This is an experiment in using Memory Mapped Files as a (local) transport mechanism between a system being observed, and an out-of-band export of that observability data.
Using memory mapped files for export has drawbacks, but a few important upsides:
- Shared mmap file region can be used communicate across processes via simple memory concurrency primitives.
- Process death of the system being observed still allows the observability consumer to collect data. Think of this like a "black box" on an airplane.
See also:
- Protocol Specification
- Benchmarks
- mmap-collector implementation
- Try it out
- Frequently Asked Questions
The design of otlp-mmap is guided by the following:
- Limited Persistence: We do not (truly) care about persistence. This could leverage shared memory. However, persistence can be a benefit in the event the collection process dies and need to restart.
- Concurrent Access: We must assume at least 1 producer and at most 1 consumer of o11y data. All access to files should leverage memory safety primitves, and encourage direct page sharing between processes.
- Fixed sized buffers: We start with fixed-size assumptions and can adapt/scale based on performance benchmarks.
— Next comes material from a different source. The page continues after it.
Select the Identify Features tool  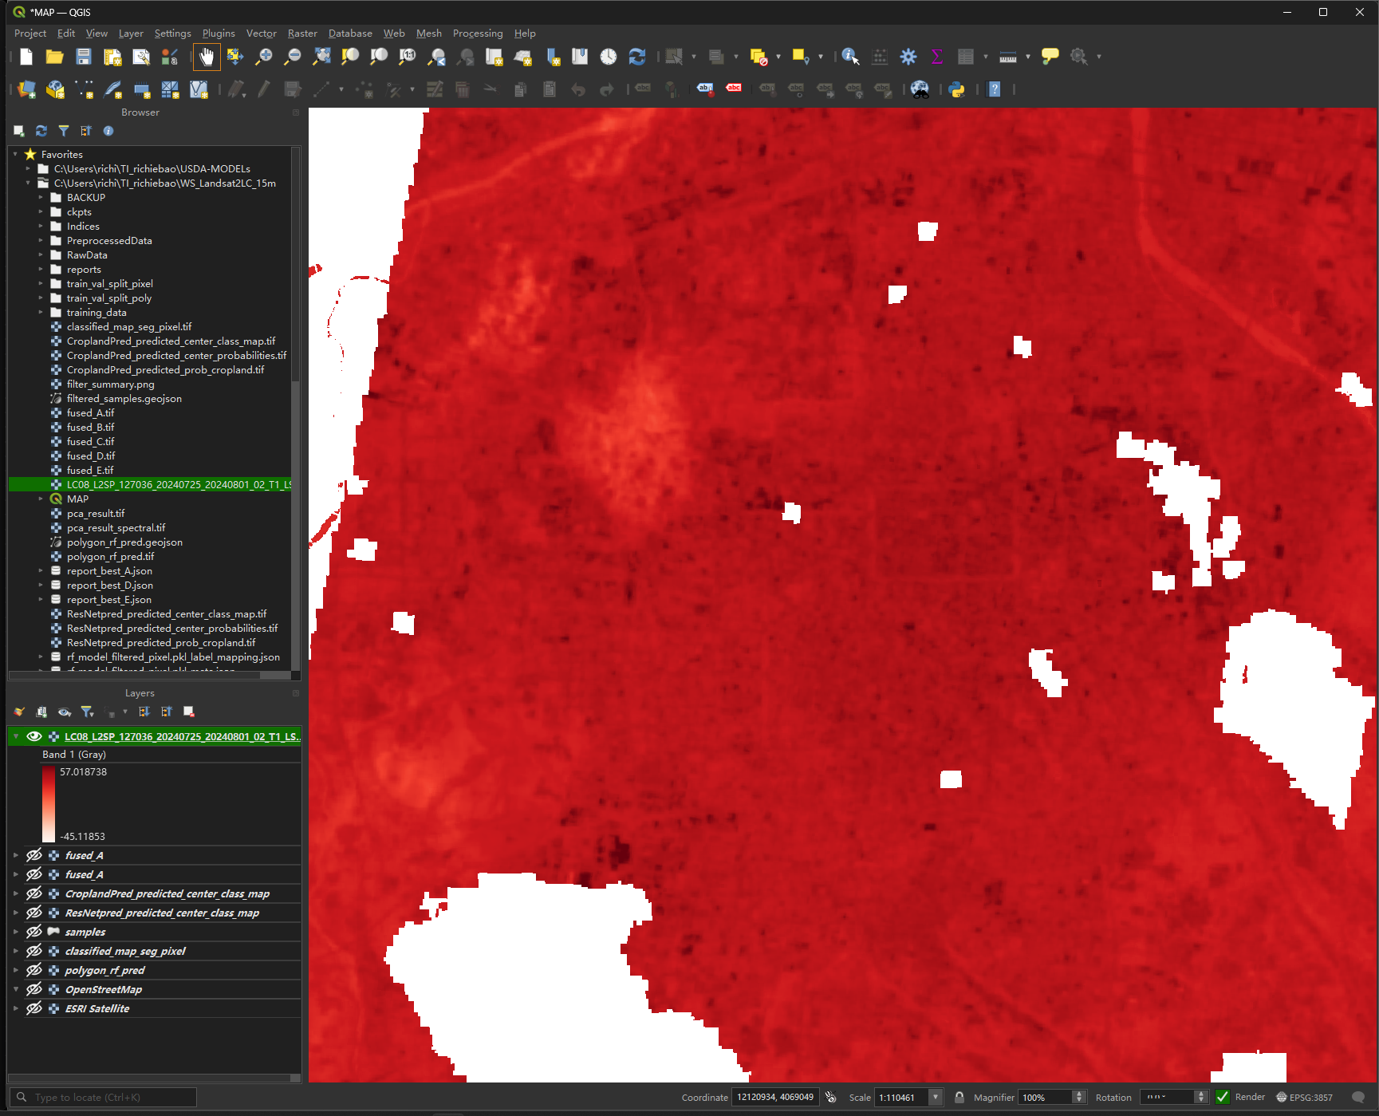850,57
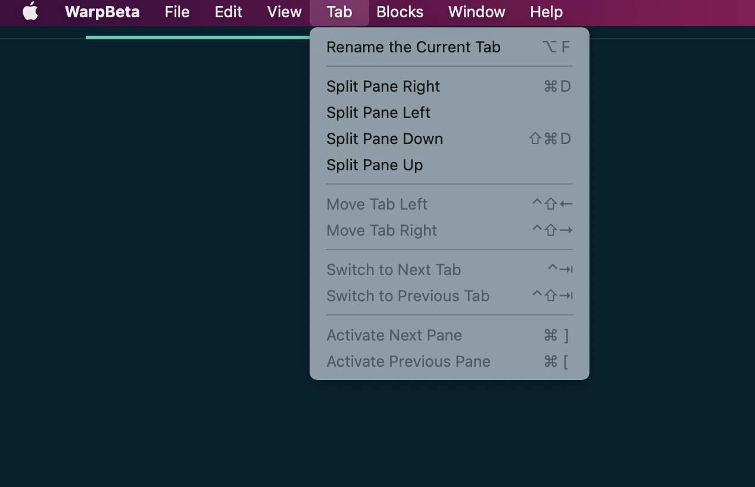Image resolution: width=755 pixels, height=487 pixels.
Task: Open the File menu
Action: (x=177, y=12)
This is to avoid forcing an ever growing file and requiring file-rotations and detecting file-truncation, as is done in most log-based observability collection today.
- SDK makes all the decisions: We still require the SDK to instantiate the mmapped-file and determine its size and
characteristics. While an
mmap-collectorcomponent may have performance related configuration, it should be fully reactive to the size configuration from the SDK. Any OTEL file-based configuration support should find a way to flow from anmmap-sdkthrough the mmap file into themmap-collector - Shared description: The OTLP-mmap file is not a self-describing format that could encode any possible data. Instead, the definition of data it passes MUST be known ahead of time.
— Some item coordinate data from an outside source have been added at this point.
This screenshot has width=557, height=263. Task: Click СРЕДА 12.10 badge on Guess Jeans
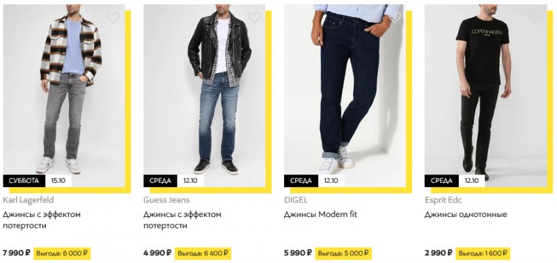pos(173,181)
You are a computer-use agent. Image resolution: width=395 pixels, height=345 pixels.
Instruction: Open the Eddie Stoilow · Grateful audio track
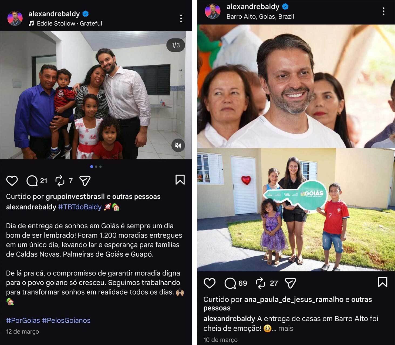point(69,23)
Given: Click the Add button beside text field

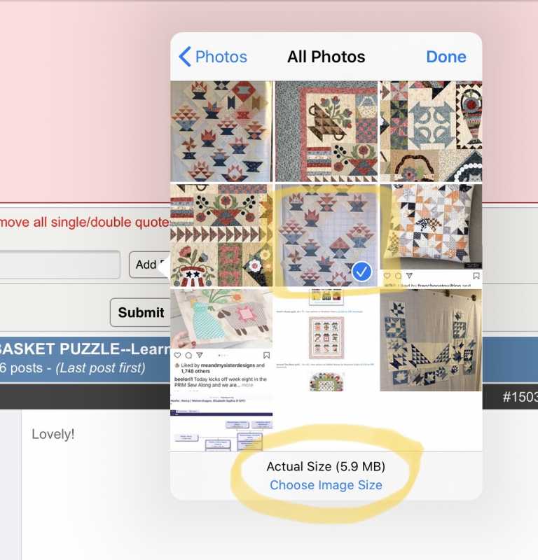Looking at the screenshot, I should tap(149, 265).
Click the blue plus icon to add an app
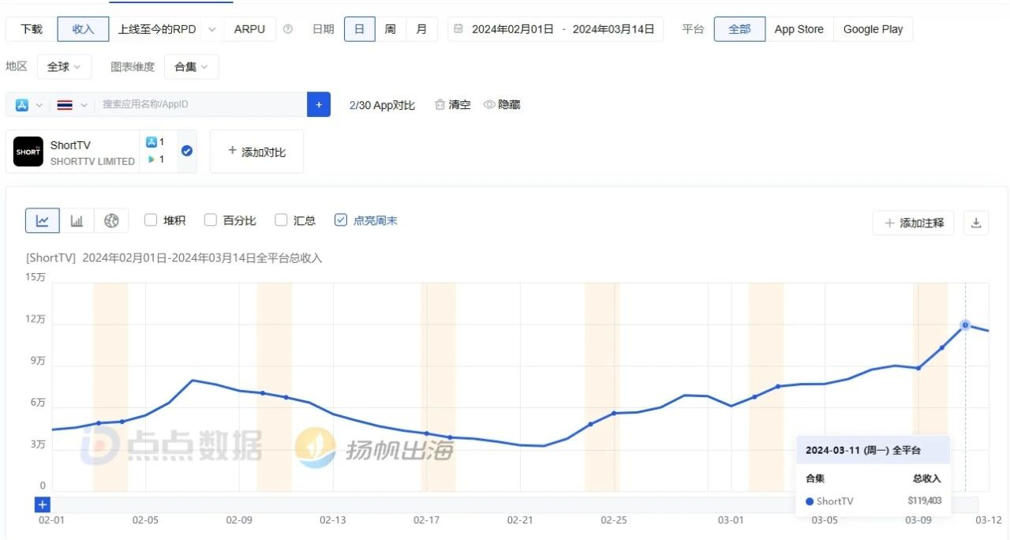Screen dimensions: 1010x540 [x=319, y=103]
See our Benchmarks for the current status.
Today, the following is true:
- (For Java) using
mmap-sdk+mmap-collectorresults in less Memory usage, higher CPU usage and little impact to throughput against an SDK configured with reasonable batching. mmap-sdk+mmap-collectorhave dramatically increased performance of "synchronous network export" - which would be the direct alternative way in OpenTelemetry today for getting data out of process quickly. This means for batch jobs, this may be a MUCH more efficient mechanism of getting data out.
You can run any of the docker compose demos found in the scenarios directory.
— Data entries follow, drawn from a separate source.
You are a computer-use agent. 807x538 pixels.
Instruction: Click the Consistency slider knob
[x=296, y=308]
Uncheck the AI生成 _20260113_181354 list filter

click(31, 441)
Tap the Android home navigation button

docker compose -f scenarios/{scenario}.yml up
Note: These all require a running on a disk where MMAP pages will be local to the machine running them.
The mmap-sdk.docker-compose.yml demo provides a simple example that will:
- Spin up an OpenTelemetry collector with traditional OTLP ingestion.
- Spin up a Java process that fires N (~200) spans out via the MMAP SDK.
- Spin up the MMAP collector to process these spans and fire them at an OpenTelemetry Collector via OTLP.
This demo demonstrates the applicability of using MMAP files across containers and leveraging atomic memory operations for communication between processes in these containers.
The mmap-sdk-vs-pure-sdk.docker-compose.yml demo provides great insight into the performance
characteristics of the MMAP SDK on larger servers. This demo will:
- Set up two java HTTP servers, one with traditional SDK and another with MMAP SDK.
- Initiate the same k6 load test on the HTTP servers.
- Record all metrics/spans/events from these servers in an LGTM container.
- Record cadvisor metrics from these servers into an LGTM container.
You can view collected metrics at http://localhost:3000/ via Grafana.
This is an ideal test for checking pure overhead of using MMAP vs. a traditional SDK. This is because the Java HTTP server does very little so most deviations in latency, CPU or Memory usage is purely from the overhead of instrumentation and OpenTelemetry. This will not give accurate numbers on a real-world HTTP server for overhead, but instead can be used to find bottlenecks, assess macro-performance issues (e.g. cpu contention) and otherwise tune the MMAP SDK.
You can also build the images locally as follows:
- Build mmap-collector image
cd mmap_collector
docker build . -t ghcr.io/jsuereth/mmap-collector:main
- Build java-demo-app image
cd java
cd otlp-mmap
docker build . -t ghcr.io/jsuereth/mmap-demo:main
To run the example outside of docker, do the following:
- In one terminal, start a debug opentelemetry collector.
docker run -p 127.0.0.1:4317:4317 -p 127.0.0.1:55679:55679 otel/opentelemetry-collector-contrib:0.111.0
- Set the ENV variable, e.g.
export SDK_MMAP_EXPORTER_FILE=/path/to/mmap.otlp - Run the
java/otlp-mmapserver:sbt run - With the same ENV variable, inside
mmap-collectordirectory, Typecargo run.
You should see a Java (scala) program generating Spans and firing them into the export directory. The Rust
program will be reading these spans and sending them via regular OTLP to the collector.
See Protocol for details on the file contents and layout.
- Throughput tests
- Basic k6 test for a server
- Comparison on CPU/Mem usage vs. Latency
- Max throughput tests
- Benchmarks
- Traditonal (batch) otlp exporter vs. MMap-Writer + MMap-collector combined
- CPU usage
- Memory overhead of primary process
- Garbage Collection pressure
- Figure out if we have "quick wins" in synchronous event export path in Java MMAP SDK.
- Traditonal (batch) otlp exporter vs. MMap-Writer + MMap-collector combined
- File format experiements
- variable sized entry dictionary
- Metric file format
- Evaluate Parquet
- Evaluate STEF
- More Language Writers
- Go
- Python
- Deeper SDK hooks
- Directly keeping metric aggregations in mmap
- Directly writing span start/stop/event to ringbuffer
- Use instrument hints in metric aggregations in mmap.
- Resiliency
- Detect File resets
- MMAP Collector retry-batch
- Restart MMap collector when needed
- Comparison w/ eBPF techniques